He was born in Kirkcudbright, Scotland, the son of a Scottish gardener. At the age of 12 he entered the British merchant marine[?] and went to sea for the first time, as a cabin boy. In 1773, as the commander of a merchant vessel, he killed a mutinous crewman at Tobago in the West Indies and, rather than stay in prison and wait for trial, he fled to North America. At the outbreak of war between the 13 American Colonies and the Kingdom of Great Britain in 1775, John Paul Jones went to Philadelphia, Pennsylvania, and, with the help of two friendly members of the Continental Congress, obtained a Lieutenant's commission in the Continental Navy[?].
He soon made a reputation. The year following he became captain of the sloop USS Providence[?]. In his first adventure aboard the Providence he destroyed the British fisheries in Nova Scotia and captured 16 British prize ships.
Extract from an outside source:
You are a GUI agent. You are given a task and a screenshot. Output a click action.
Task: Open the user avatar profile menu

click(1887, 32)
In 1777 he took command of the sloop Ranger. Sailing to France in 1778, Jones received from the French the first salute given to the new American flag by a foreign warship[?]. During the spring he terrorized the coastal population of Scotland and England by making daring raids ashore and destroying many British vessels.
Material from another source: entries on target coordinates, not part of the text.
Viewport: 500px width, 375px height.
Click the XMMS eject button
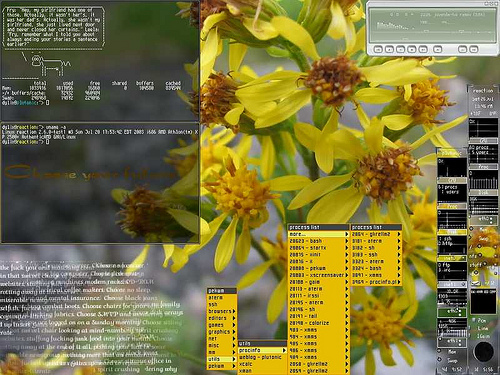438,50
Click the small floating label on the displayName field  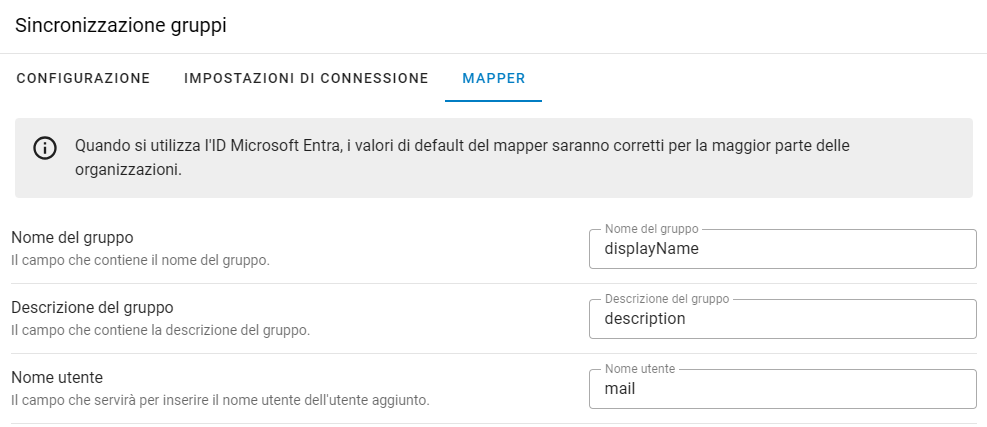click(x=652, y=229)
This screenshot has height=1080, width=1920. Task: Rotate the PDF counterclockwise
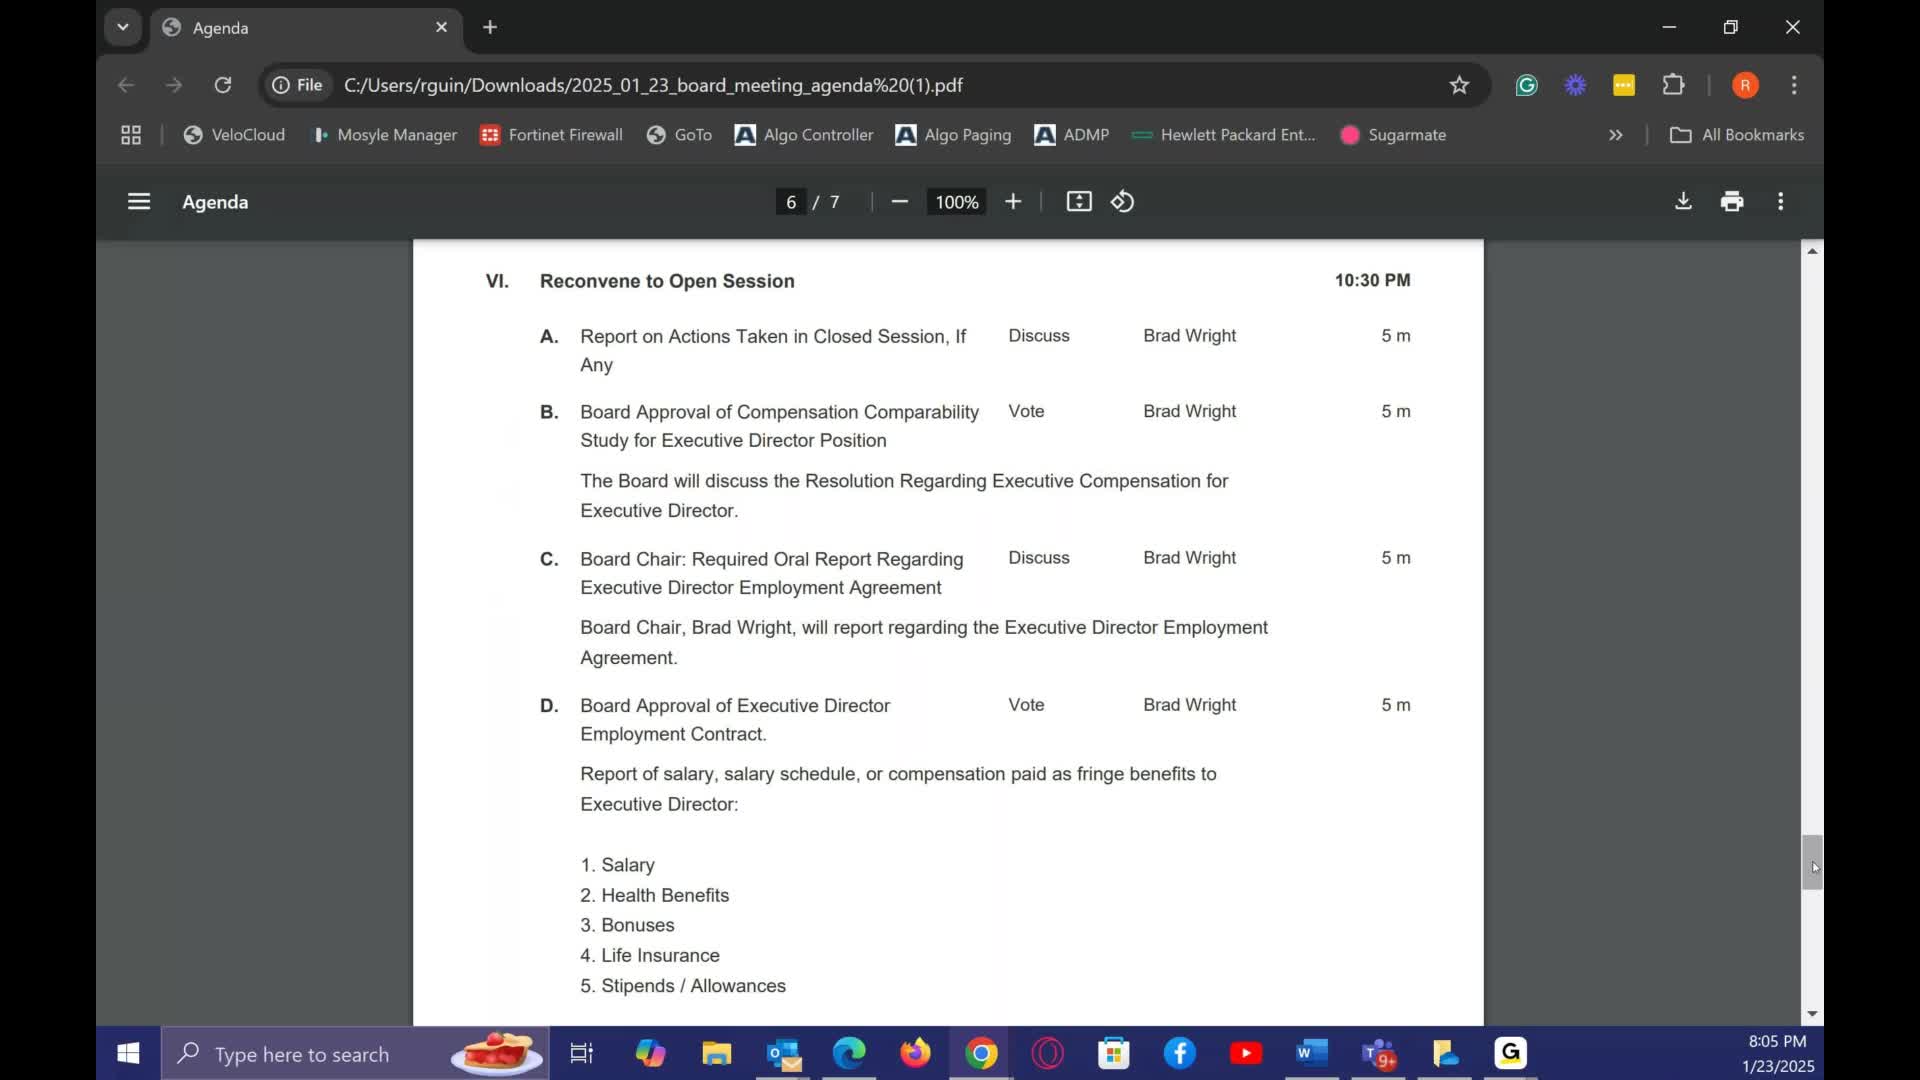pyautogui.click(x=1122, y=202)
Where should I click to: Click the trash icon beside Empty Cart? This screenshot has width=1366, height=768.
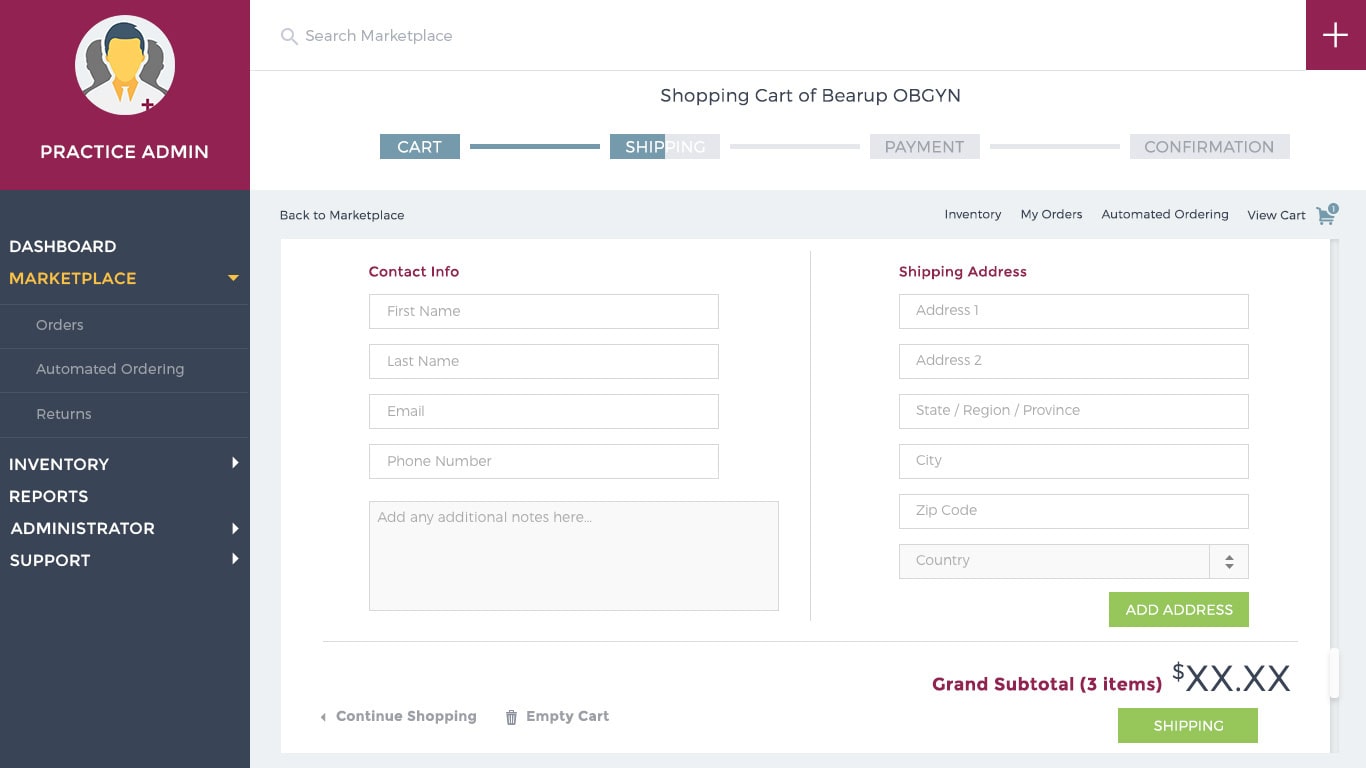coord(511,717)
In 1779 Captain Jones took command of the USS Bonhomme Richard, a merchant ship rebuilt and gifted to America by French shipping magnate, Jacques-Donatien Le Ray. On September 23 of that year, Jones encountered the British frigate HMS Serapis[?] in the North Sea. Sailing in close, Captain Jones had his men lash the Bonhomme Richard to the British ship, fighting the battle at point-blank range. During the fight, two of his cannon exploded, and the British captain demanded to know from Jones if he was then ready to surrender. John Paul Jones' now famous response was: "Sir, I have not yet begun to fight." The American crew eventually boarded and took control of the Serapis and from its deck they watched the USS Bonhomme Richard sink to the bottom of the North Sea.
In 1792 Jones was appointed U.S. Consul to Algiers, but on July 18 he died before the commission arrived. He was buried in Paris, France, but in 1905 his remains were removed from his long-forgotton grave and brought to the United States where, in 1913, he was interred in the Chapel of the United States Naval Academy at Annapolis, Maryland.